A decisão foi tomada em caráter liminar, no julgamento de uma ação ajuizada pela líder do PT no Senado, Madame Ideli Salvati (digressiono: é interessante notar como os petistas, quando acusados de falta de ética, e não são poucas as razões para tanto, não raro procuram colar em seus algozes a pecha de moralistas - um conceito, convenhamos, tão abrangente quanto difuso. No entanto, são os primeiros a apelar para o moralismo mais arcaico e descarado, quando isso convém aos seus interesses eleitoreiros).
O ministro também recomendou à Polícia Federal a abertura de inquérito para identificar a autoria do material (nova digressão: sabem como é, os agentes da PF andam com tempo sobrando, sem nada mais importante a fazer. A propósito, bem que o digníssimo poderia recomendar também à PF, em nome da lisura das eleições, que ela agilizasse o inquérito sobre a origem do dinheiro para a compra do dossiê fajuto).
Segundo consta ainda da notícia, o Dr. Marcelo afirmou que o tal adesivo é uma forma ilegal de campanha política, pois, nas palavras do mesmo, "atenta contra a dignidade da pessoa humana, promovendo discriminação em razão de deficiência física", podendo, "em tese, configurar crime contra a honra, relacionado com o processo eleitoral".
"Atenta contra a dignidade humana"? Como assim, Ministro? De acordo com o Dicionário eletrônico Houaiss da língua portuguesa, a palavra "dignidade" abriga cinco significados, a saber:
1 - qualidade moral que infunde respeito; consciência do próprio valor; honra, autoridade, nobreza;
2 - qualidade do que é grande, nobre, elevado;
3 - modo de alguém proceder ou de se apresentar que inspira respeito; solenidade, gravidade, brio, distinção;
4 - respeito aos próprios sentimentos, valores; amor-próprio;
5 - prerrogativa, honraria, título, função ou cargo de alta graduação.

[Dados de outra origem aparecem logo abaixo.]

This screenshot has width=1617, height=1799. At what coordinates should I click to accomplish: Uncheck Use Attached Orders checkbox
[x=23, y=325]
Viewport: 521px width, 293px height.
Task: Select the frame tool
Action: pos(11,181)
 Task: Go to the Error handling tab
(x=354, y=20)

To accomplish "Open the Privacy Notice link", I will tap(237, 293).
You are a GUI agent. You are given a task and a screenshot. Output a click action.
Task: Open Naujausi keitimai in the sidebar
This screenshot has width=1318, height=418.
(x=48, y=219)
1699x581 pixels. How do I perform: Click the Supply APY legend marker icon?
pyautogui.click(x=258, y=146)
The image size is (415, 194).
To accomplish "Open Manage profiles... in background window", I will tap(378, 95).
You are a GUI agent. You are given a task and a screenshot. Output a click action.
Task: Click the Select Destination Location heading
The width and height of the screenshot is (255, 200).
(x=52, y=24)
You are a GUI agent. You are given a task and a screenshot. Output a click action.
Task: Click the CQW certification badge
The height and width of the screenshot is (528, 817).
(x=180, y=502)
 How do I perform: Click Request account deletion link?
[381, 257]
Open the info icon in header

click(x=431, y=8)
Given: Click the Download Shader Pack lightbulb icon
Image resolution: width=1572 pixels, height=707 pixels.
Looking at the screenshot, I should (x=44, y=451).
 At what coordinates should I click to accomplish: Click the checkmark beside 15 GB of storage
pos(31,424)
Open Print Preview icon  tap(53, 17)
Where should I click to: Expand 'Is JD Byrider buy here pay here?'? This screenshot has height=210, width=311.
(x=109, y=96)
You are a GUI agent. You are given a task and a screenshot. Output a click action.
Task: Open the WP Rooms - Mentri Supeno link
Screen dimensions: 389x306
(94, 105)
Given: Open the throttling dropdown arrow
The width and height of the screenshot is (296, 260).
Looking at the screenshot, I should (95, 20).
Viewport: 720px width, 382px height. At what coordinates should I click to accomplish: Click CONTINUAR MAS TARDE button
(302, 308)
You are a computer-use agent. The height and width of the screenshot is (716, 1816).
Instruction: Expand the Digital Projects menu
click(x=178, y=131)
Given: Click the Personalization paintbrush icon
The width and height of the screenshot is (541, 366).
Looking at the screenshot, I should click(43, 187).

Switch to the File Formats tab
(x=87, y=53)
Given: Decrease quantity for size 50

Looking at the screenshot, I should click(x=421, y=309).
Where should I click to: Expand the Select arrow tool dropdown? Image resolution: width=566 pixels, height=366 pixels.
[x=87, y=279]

Como se vê, nenhum dos significados preenche os requisitos necessários para transformar o indigitado (ops! Perdão pelo trocadilho) adesivo num atentado contra a pessoa humana, conforme a sentença de Sua Excelência. O significado 4 seria o único que poderia coadunar-se com a afirmação mas somente se o presidente, algum dia, tivesse manifestado qualquer constrangimento ou vergonha pela ausência do dedo mínimo, o que não parece ser o caso, já que faz questão de mostrar a mão esquerda sempre que pode e, portanto, não se envergonha nem um pouco dela.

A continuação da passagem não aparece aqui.